Ever since, Sutton said, he’s taken deep offense at the word.

“From that time on in my life the word 'nigger’ was personal. I associated it with the hate and the very deep disdain that this gentleman had perpetrated on me at the time," said Sutton, president of the Tuscaloosa chapter of the Southern Christian Leadership Conference.

Community activist Tim Robinson said the word “nigga" is different and is considered a term of endearment, but is only acceptable in the black community.

“It’s just like grandmama and her friends back in the slave days when the masters used to get the good part of the pig and throw the slops to grandmama," he said.

“Grandmama started making pig’s feet, grandmama started making neckbones. She started making something good out of it. That’s the same thing with that word. It was nigger which was the bad word, but you’ve got our people that just went and changed it up a bit," said Robinson.

Organizers say the goal of the event, which began Thursday and ends Sunday, is to rebel against using the offensive word “through the use of intelligent dialogue and a thorough examination of black history."

Debate over the slur has escalated in recent months with comedian Michael Richards’ racial rant prompting black leaders such as the Rev. Jesse Jackson and California Rep. Maxine Waters to urge the public and the entertainment industry to stop using the insult.

Sutton said the childhood incident wasn’t the first time the racial slur was used against him, but it forever changed the way he reacts to the word. Now he fights back, he said, only these days it’s often against people whose skin is the same color as his.

“I’m fighting now because we have lost a generation of young people who don’t know the history associated with that word," Sutton said.

Some city councils, including ones in New York and New Jersey, have joined a nationwide effort to get people to stop using the word and the AbolishTheNword.com web site was launched last April.

Andrew Hacker, a political science professor at Queens College and author of “Two Nations: Black and White, Separate, Hostile, Unequal," said just getting rid of the word isn’t necessarily enough.

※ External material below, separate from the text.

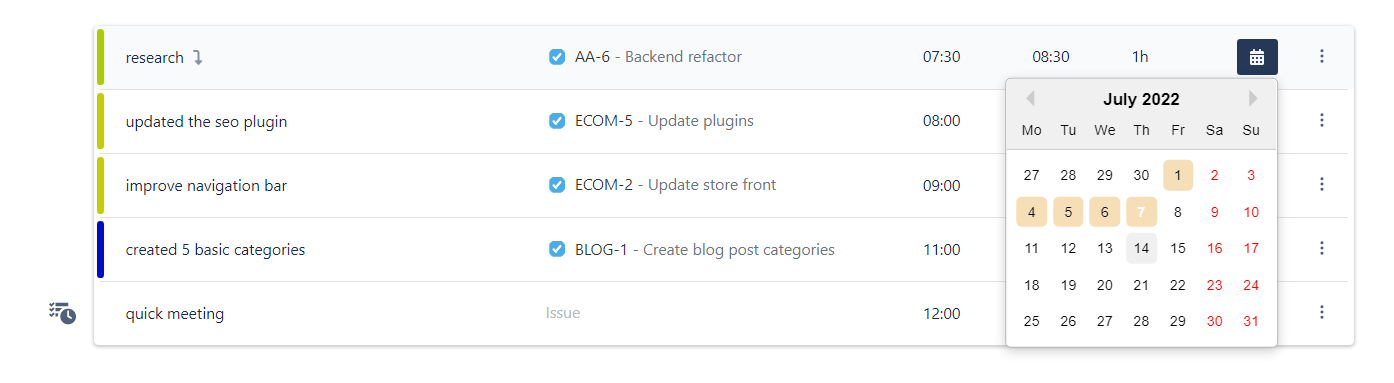Pick July 31 in the calendar

tap(1251, 321)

“I really think that as far as white people are concerned, the word is almost on its way out," said Hacker, who is white. “That said, there are a lot of white people who still in the privacy of their own minds think the word even if they don’t use it because they regard black people as genetically inferior and that word categorizes that. In other words, the thing we call racism has not disappeared."

Kovan Flowers is a co-founder of AbolishTheNWord.com where visitors can download contracts pledging to stop using the slur. While he agrees that striking the word from use won’t solve all the problems affecting the black community, he says it will help set an example for other races.

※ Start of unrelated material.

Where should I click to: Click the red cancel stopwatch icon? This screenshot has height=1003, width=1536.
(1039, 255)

“We can’t say anything to Hispanics, or whites or whoever unless we stop using it ourselves," he said. “It’s the root of the mind-set that’s affecting why people are low, from housing to jobs to education."

Stillman senior Maurice Williams said he organized the conference hoping to educate his peers about the history of the word. The event includes a community fair, charity basketball game, unity march and discussions ranging from the slur’s origin to its use among various ethnic groups.

“I had to understand that a lot of the images that we portray in television, in the media, in the hip-hop environment -- all of those things have the same connotations as the N-word itself, so therefore it’s the N-word personified," Williams said. “Where do you see another culture portraying some of these same images?"

Rapper Tupac Shakur was credited with legitimizing the term “nigga" when he came out with the song “N.I.G.G.A.," which he said stood for “Never Ignorant Getting Goals Accomplished." But Stillman English professor Alisea McLeod doesn’t buy it.

“It’s hogwash. What this is really indicative of is a heart problem," she said. “What is coming out of mouths is what is coming out of souls. These are not words that are uplifting and I think point to a bigger problem -- a lack of self-love."